We often think the solution to misinformation is fact checking. But just checking facts is not enough. Even if a fact is 100 percent accurate, it could still be misleading – it could be a large-scale correlation when there’s no causation.
The solution to misinformation is not obtaining a PhD in statistics, London Business School professor Alex Edmans and author of “May Contain Lies” argues. We often already possess the discerning skills to distinguish truth within ourselves.
Misinformation is so prevalent today because we suffer from confirmation bias, or the idea that we have a certain view of the world and we will latch onto any piece of evidence that supports our viewpoint. When we inject skepticism into our thought process, we can overcome these biases.
ALEX EDMANS: My biggest concern with misinformation is that people will claim that something is rigorous because it’s by an authority figure or it’s written in a book. But anybody can write a book. We often think that the solution to misinformation is to check the facts, But just checking the facts is not enough. So even if a fact is a hundred percent accurate, it could still be misleading. It could be a single anecdote, the exception that doesn’t prove the rule, or it could be a large-scale correlation when there’s no causation. The solution to misinformation is not that we need to get a PhD in statistics or engage in statistical pyrotechnics. We often have the discerning skills already within ourselves. We just need to overcome our biases and deploy them.
My name is Alex Edmans. I’m a professor of finance at London Business School and author of “May Contain Lies: How Stories, Statistics, and Studies Exploit Our Biases and What We Can Do About It.”
Misinformation is so prevalent today because we suffer from confirmation bias. This is the idea that we have a view of the world, and we will latch on to any piece of evidence that will support our viewpoint. For example, we often like to think that breast milk must be good, something natural must be better than something man-made, a formula concocted by some giant corporation. There is evidence that babies who were breastfed have higher IQ later in life. Now it’s true that one interpretation is breastfeeding causes the higher IQ. But an alternative suspect, an alternative explanation, is which babies end up getting breastfed. Those are the ones with a good home environment. Because breastfeeding is tough, it’s hard to do without family support. So the babies who are breastfed, it may well be that the mother has a supportive partner at home, maybe help outside the house. So maybe parental background both causes a baby to be breastfed and also leads to the higher IQ.
Now everybody knows that correlation is not causation in the cold light of day, but because of our biases, we might forget this if we like the causal story being paraded.
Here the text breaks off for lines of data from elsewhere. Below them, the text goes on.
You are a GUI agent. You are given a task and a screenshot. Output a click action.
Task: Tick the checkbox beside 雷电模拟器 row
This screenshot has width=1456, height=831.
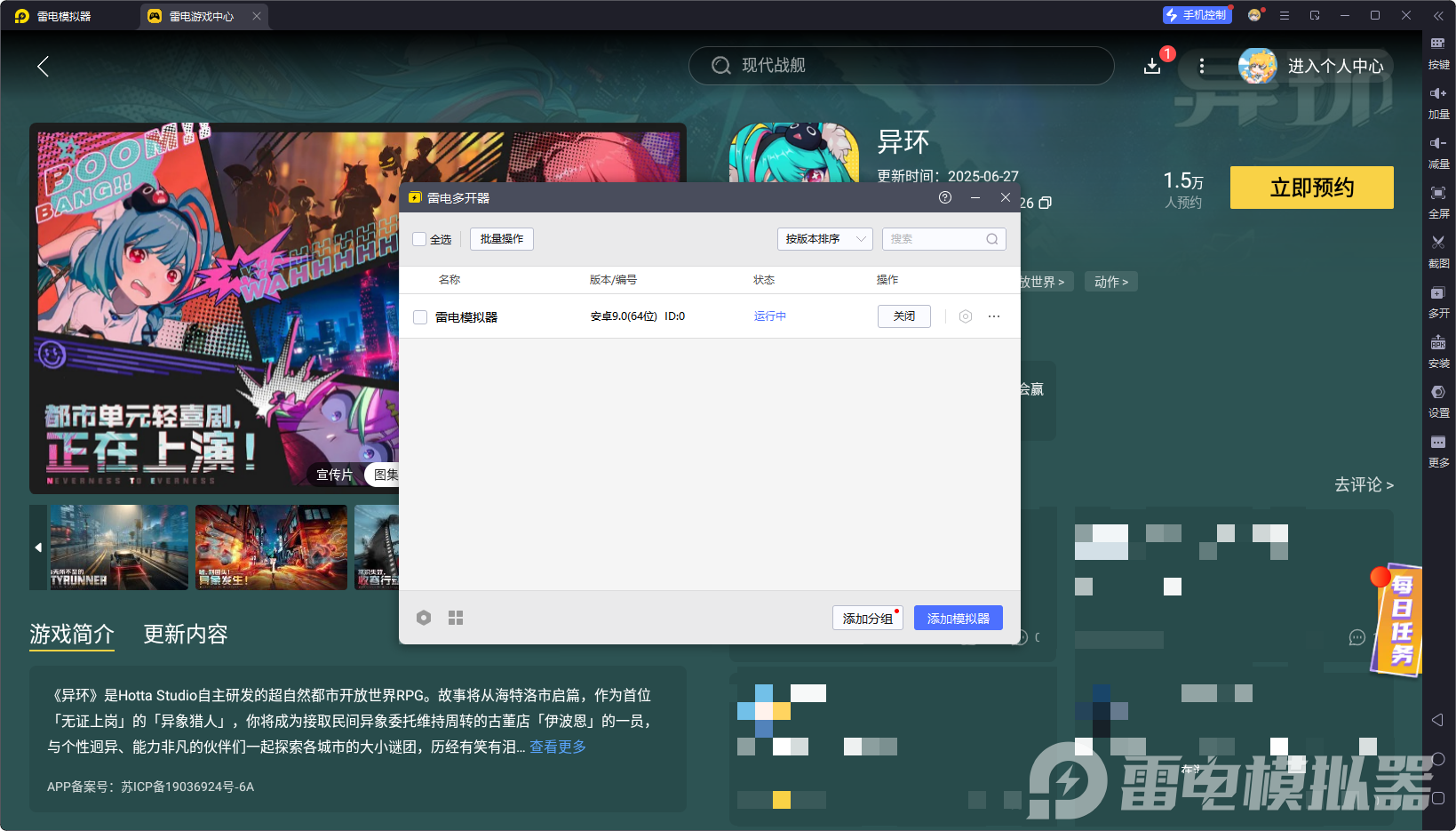point(420,317)
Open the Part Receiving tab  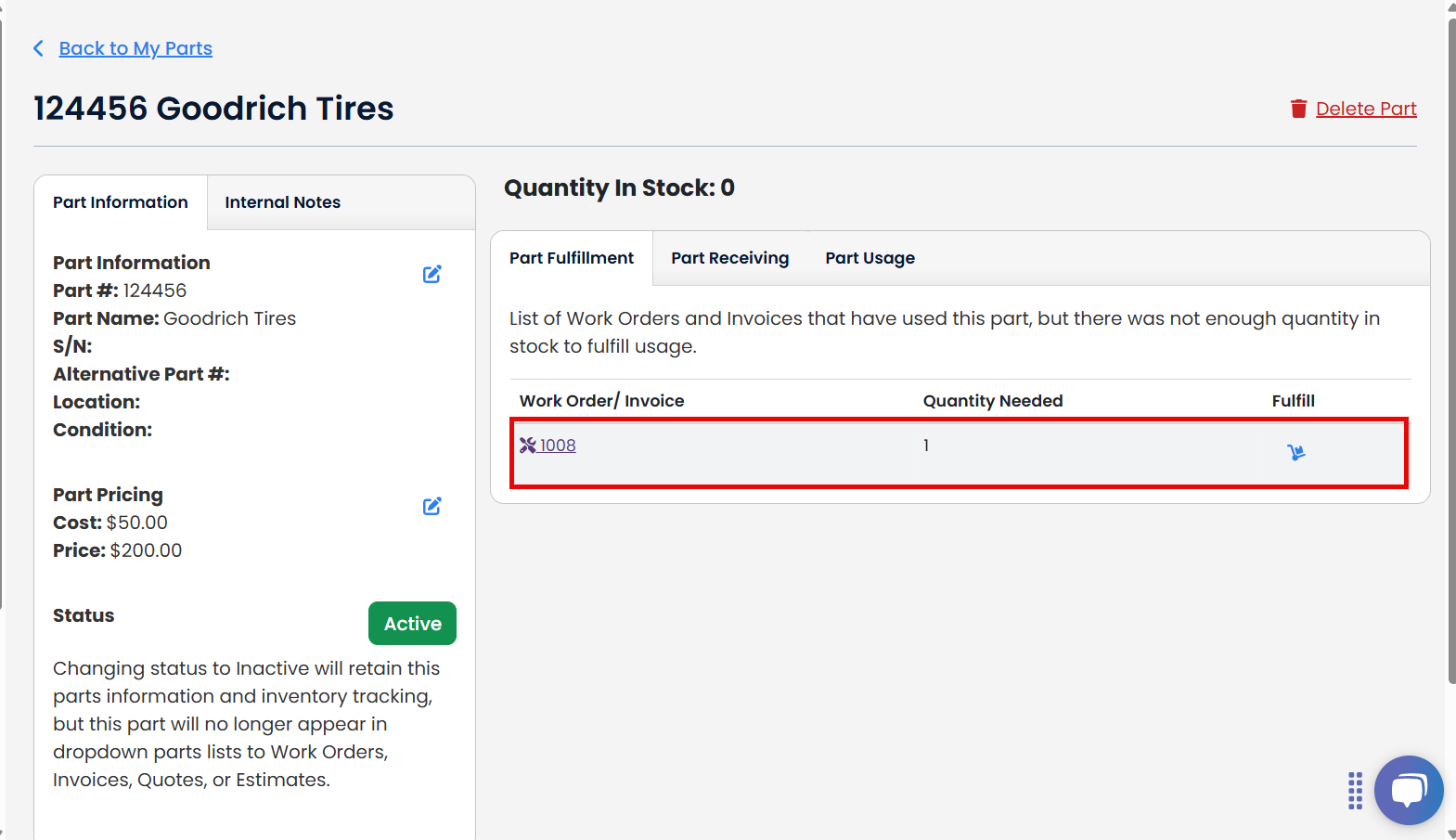click(729, 258)
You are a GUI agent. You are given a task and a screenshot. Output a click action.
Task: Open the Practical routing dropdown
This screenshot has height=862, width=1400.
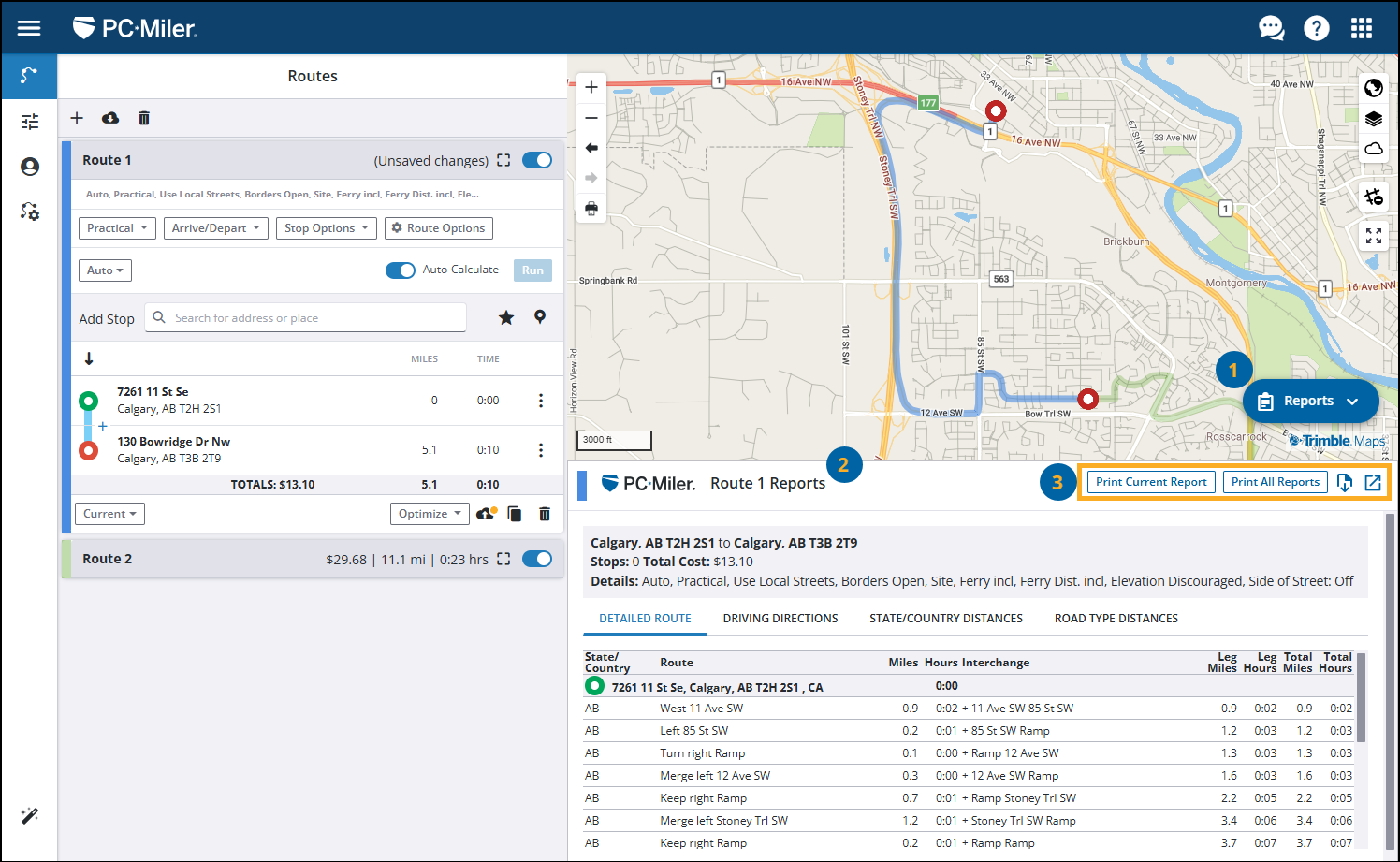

There’s many topics about which there’s no preexisting view, but this is where a second bias comes in, which is black-and-white thinking. And that is the tendency to see the world in all-or-nothing terms. So something is either always good or always bad. One example is carbohydrates. So people might have preexisting views about protein and fat. Right? Fat sounds bad. Right? Isn’t it called fat because it makes you fat? And protein is good. We learn in school that it builds muscle. But carbs, that sounds pretty neutral. But if we suffer from black-and-white thinking, we think that carbs have to be either always good or always bad. So the Atkins diet played on black-and-white thinking with a diet which claimed that we should eat as few carbs as possible. When in reality, some things can be moderate, and what this means is that they’re either good up to a point or only bad after a point. So if you take carbohydrates, scientific advice recommends that carbohydrates are actually good as long as they are within thirty to fifty percent of your daily calories. But that would be difficult to implement. You would need to track all of your calories from carbs and fats and proteins and then look, are my carbs within this small range? So a simple rule, a black-and-white rule such as avoid carbs, that’s something that can easily catch on even if it’s not backed up by science. To write a bestseller, Atkins didn’t need to be right. He just needed to be extreme.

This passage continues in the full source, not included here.